TASK TO COMPLETE: With pictures left out, set down exactly the lines that begin at the one containing "This screenshot has" and end with the last line of the entries below.

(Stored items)
++++
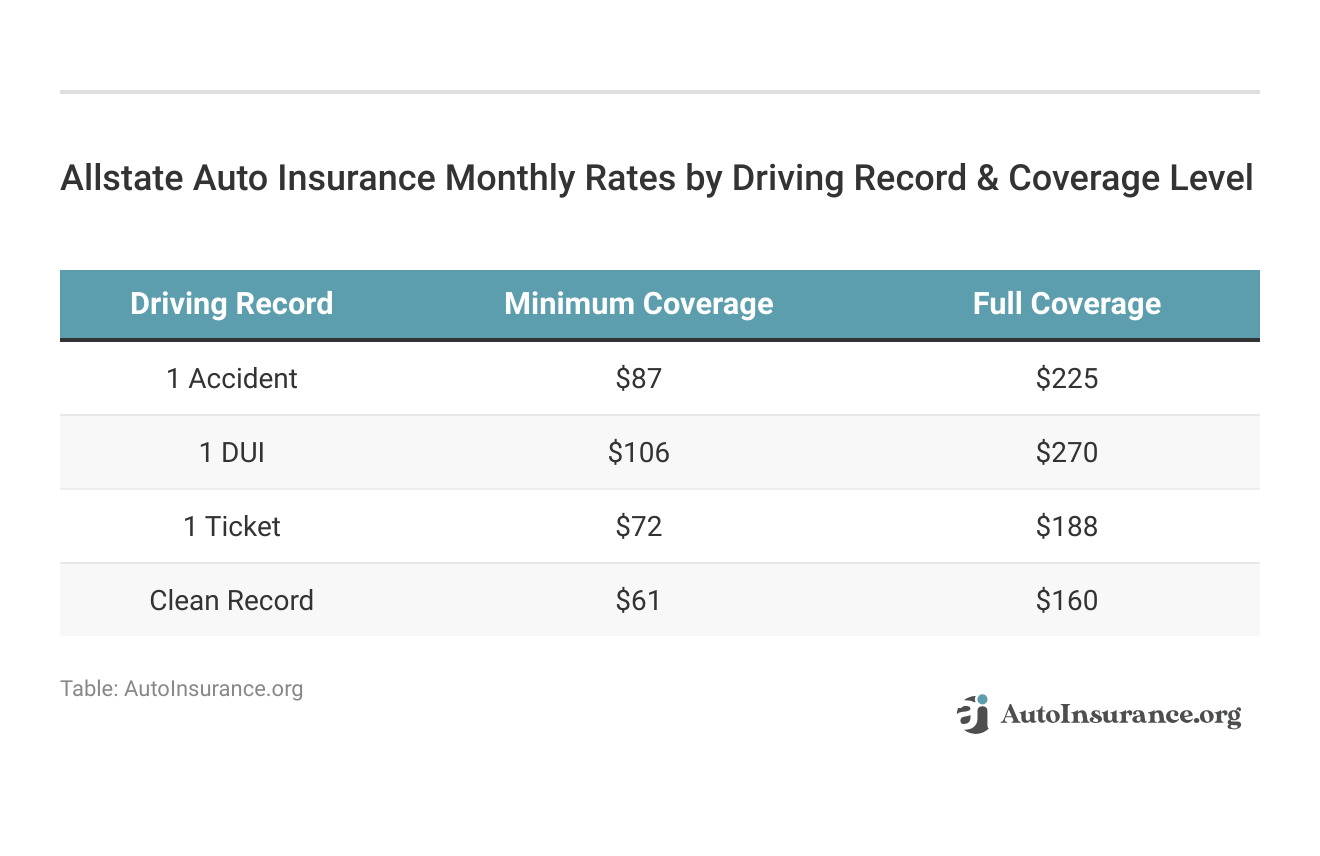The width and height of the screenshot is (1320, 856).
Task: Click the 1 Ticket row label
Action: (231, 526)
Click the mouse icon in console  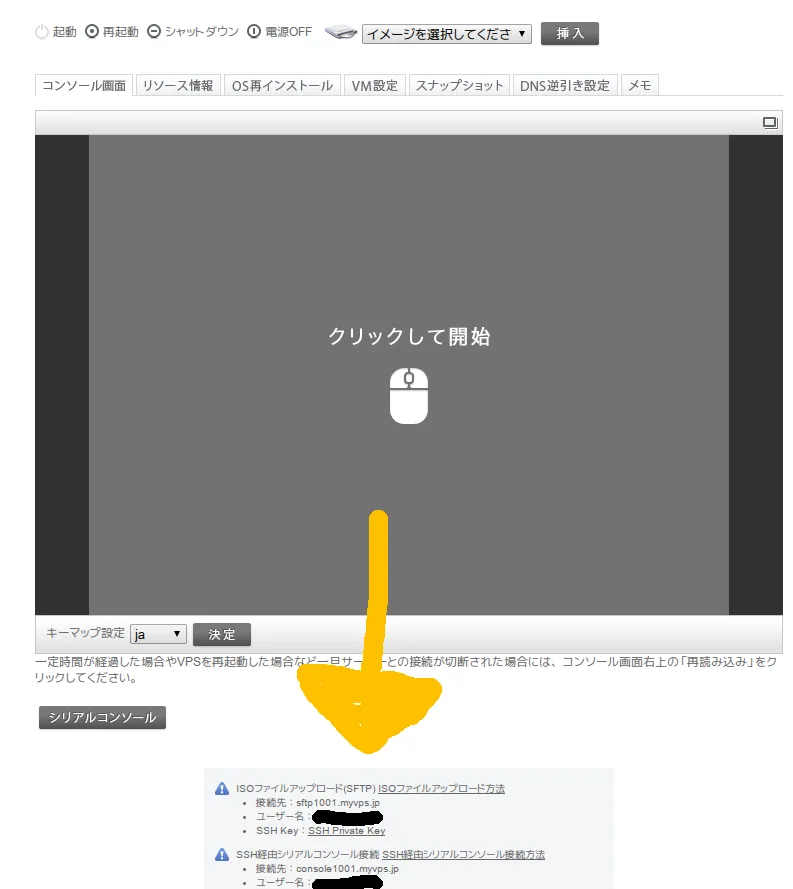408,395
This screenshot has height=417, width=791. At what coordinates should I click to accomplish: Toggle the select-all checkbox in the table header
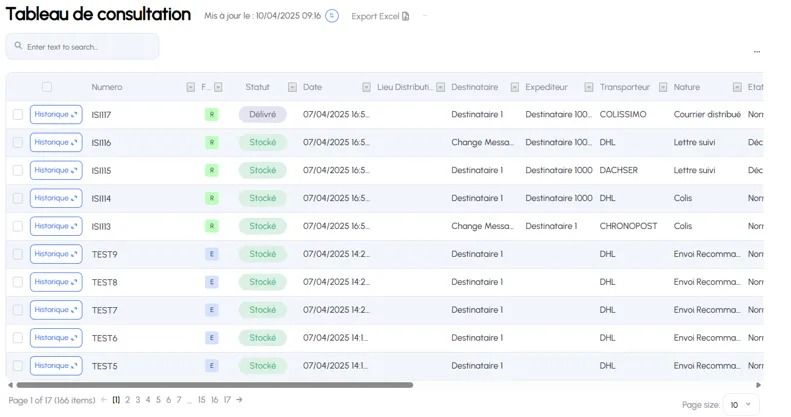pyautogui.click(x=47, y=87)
++++
TASK RESPONSE:
This screenshot has height=417, width=791. At what coordinates should I click to accomplish: Toggle the select-all checkbox in the table header
pyautogui.click(x=47, y=87)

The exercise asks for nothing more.